Exercise set =
1. Copy out the parliamentary debate on libel prosecutions word for word, in full.
2. Edit the records from the line containing "960x540 pixels. Task: Expand" through the line containing "[x=1295, y=462]", replacing "dropdown" with "drop-down menu" and changing nothing else. Return only those lines.

Extract to read =
************

Question, "That the words 'Her Majesty's Attorney General' stand part of the Question," put, and negatived.

Further Question put, and agreed to, "That the words 'the Director of Public Prosecutions' be substituted."

MR. COURTNEY

proposed to add, after the word "prosecutions," the words "in England, or the Attorney General in Ireland."

MR. HEALY

thought this a most objectionable proposal. They wanted a Public Prosecutor in Ireland. He did not wish to obstruct the Bill; but it was a most disgraceful thing for them in Ireland, where political strife was at times so heated, to have to apply to the Attorney General to be allowed to conduct the prosecutions. They had a recent case in Ireland—the case of Mr. Parnell and others against The Dublin Evening Mail. If Mr. Parnell and others had had to go to the Public Prosecutor or the Attorney General in that matter, the fiat would never have been granted. The Attorney General for Ireland would see the force of his remarks.

MR. JUSTIN M'CARTHY

said, his hon. Friend (Mr. Healy) mistook the scope of the Bill. It was not a Bill to protect writers, but to protect newspaper editors from the consequences of publishing libellous reports. As they had no other official in Ireland than the Attorney General to whom a matter of this kind could be referred, he should support the Amendment.

MR. WARTON

asked why the word "fiat" was retained in the clause? How could there be a "fiat" to the Director of Prosecutions if such an official existed?

Amendment agreed to.

MR. INDERWICK

moved, at the end of the clause, to add the words— And every such prosecution shall be heard and tried on the same principles, and in the same manner, and subject to the same rules and regulations as civil actions now tried in the High Court of Justice. He thought that, as a matter of principle and as a matter of right, the defendant in an action of libel might require the charge to be proceeded with as a civil action, and that it should not be in the power of the prosecutor to put him to the disadvantage of being put on his trial for a criminal action, where his mouth would be closed. He therefore moved this Amendment as an act of fairness and justice to the newspaper proprietors, and as an amendment of the law which had become absolutely necessary.

************

Material for the task =
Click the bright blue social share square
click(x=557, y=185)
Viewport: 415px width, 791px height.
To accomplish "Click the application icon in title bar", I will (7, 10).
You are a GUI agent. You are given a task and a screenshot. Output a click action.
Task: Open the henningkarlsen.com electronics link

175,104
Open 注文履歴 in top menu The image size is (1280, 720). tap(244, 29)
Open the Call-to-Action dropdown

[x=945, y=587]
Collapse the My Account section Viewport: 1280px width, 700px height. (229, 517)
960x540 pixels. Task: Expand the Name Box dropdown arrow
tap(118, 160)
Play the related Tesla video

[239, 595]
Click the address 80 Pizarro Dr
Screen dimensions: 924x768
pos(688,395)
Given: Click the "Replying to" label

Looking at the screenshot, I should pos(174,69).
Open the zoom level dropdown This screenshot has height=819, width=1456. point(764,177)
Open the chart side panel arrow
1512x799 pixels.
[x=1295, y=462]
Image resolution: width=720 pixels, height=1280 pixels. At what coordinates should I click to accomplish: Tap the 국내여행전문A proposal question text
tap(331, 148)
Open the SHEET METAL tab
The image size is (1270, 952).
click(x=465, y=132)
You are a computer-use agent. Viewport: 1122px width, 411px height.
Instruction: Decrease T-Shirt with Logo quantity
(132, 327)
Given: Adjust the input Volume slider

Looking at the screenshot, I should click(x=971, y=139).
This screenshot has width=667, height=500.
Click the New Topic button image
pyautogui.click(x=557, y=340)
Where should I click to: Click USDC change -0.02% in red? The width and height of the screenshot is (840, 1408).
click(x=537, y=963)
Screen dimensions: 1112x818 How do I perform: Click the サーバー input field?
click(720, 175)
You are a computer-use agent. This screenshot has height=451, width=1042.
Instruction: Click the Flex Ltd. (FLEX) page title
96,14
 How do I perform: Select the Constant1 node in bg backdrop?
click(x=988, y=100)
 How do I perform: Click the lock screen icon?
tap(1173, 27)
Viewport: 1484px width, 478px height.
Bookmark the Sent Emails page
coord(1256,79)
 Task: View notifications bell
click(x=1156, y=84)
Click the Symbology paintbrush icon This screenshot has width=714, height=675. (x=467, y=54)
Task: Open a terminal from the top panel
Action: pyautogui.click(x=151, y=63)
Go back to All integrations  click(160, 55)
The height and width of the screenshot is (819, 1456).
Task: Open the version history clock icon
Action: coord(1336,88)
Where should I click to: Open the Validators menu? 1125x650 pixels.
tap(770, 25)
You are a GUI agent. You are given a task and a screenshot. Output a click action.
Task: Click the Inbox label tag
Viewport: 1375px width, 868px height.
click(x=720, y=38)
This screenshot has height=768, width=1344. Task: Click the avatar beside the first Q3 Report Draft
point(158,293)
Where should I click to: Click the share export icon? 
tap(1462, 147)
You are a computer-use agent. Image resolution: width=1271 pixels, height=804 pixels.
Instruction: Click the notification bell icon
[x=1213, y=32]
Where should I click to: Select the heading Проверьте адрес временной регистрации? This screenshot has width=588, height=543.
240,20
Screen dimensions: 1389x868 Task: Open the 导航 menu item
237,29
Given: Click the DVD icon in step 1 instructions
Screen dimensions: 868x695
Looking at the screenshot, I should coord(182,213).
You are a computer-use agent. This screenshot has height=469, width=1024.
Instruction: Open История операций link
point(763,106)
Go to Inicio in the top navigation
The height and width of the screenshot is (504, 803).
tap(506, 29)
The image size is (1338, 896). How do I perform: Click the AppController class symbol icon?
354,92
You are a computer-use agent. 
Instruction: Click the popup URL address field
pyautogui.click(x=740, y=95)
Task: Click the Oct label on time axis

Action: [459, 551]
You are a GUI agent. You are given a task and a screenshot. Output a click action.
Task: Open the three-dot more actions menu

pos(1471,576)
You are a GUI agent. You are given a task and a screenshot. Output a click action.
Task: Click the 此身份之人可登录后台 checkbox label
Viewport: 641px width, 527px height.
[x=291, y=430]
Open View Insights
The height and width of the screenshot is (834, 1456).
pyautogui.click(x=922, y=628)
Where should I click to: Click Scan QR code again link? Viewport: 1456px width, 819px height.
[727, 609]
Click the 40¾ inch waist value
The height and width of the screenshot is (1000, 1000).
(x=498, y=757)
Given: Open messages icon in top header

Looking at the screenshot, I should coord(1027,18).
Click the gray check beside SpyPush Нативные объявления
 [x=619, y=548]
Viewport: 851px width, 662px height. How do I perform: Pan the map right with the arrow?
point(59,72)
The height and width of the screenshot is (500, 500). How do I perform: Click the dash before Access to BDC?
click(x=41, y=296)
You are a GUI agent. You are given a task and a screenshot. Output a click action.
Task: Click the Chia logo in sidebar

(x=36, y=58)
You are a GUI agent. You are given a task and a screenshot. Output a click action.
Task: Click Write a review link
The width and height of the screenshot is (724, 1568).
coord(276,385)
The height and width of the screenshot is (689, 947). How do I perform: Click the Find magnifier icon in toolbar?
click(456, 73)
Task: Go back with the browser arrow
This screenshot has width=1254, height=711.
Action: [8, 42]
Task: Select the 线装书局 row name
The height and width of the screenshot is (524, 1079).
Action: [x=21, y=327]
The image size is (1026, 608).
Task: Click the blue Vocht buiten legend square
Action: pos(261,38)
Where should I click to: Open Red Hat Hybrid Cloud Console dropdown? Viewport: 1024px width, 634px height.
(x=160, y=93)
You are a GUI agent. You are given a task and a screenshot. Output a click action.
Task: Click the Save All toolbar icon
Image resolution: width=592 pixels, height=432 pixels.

************

Solutions to each task =
1.
Question, "That the words 'Her Majesty's Attorney General' stand part of the Question," put, and negatived.

Further Question put, and agreed to, "That the words 'the Director of Public Prosecutions' be substituted."

MR. COURTNEY

proposed to add, after the word "prosecutions," the words "in England, or the Attorney General in Ireland."

MR. HEALY

thought this a most objectionable proposal. They wanted a Public Prosecutor in Ireland. He did not wish to obstruct the Bill; but it was a most disgraceful thing for them in Ireland, where political strife was at times so heated, to have to apply to the Attorney General to be allowed to conduct the prosecutions. They had a recent case in Ireland—the case of Mr. Parnell and others against The Dublin Evening Mail. If Mr. Parnell and others had had to go to the Public Prosecutor or the Attorney General in that matter, the fiat would never have been granted. The Attorney General for Ireland would see the force of his remarks.

MR. JUSTIN M'CARTHY

said, his hon. Friend (Mr. Healy) mistook the scope of the Bill. It was not a Bill to protect writers, but to protect newspaper editors from the consequences of publishing libellous reports. As they had no other official in Ireland than the Attorney General to whom a matter of this kind could be referred, he should support the Amendment.

MR. WARTON

asked why the word "fiat" was retained in the clause? How could there be a "fiat" to the Director of Prosecutions if such an official existed?

Amendment agreed to.

MR. INDERWICK

moved, at the end of the clause, to add the words— And every such prosecution shall be heard and tried on the same principles, and in the same manner, and subject to the same rules and regulations as civil actions now tried in the High Court of Justice. He thought that, as a matter of principle and as a matter of right, the defendant in an action of libel might require the charge to be proceeded with as a civil action, and that it should not be in the power of the prosecutor to put him to the disadvantage of being put on his trial for a criminal action, where his mouth would be closed. He therefore moved this Amendment as an act of fairness and justice to the newspaper proprietors, and as an amendment of the law which had become absolutely necessary.

2.
960x540 pixels. Task: Expand the Name Box drop-down menu arrow
tap(118, 160)
Play the related Tesla video

[239, 595]
Click the address 80 Pizarro Dr
Screen dimensions: 924x768
pos(688,395)
Given: Click the "Replying to" label

Looking at the screenshot, I should pos(174,69).
Open the zoom level drop-down menu This screenshot has height=819, width=1456. point(764,177)
Open the chart side panel arrow
1512x799 pixels.
[x=1295, y=462]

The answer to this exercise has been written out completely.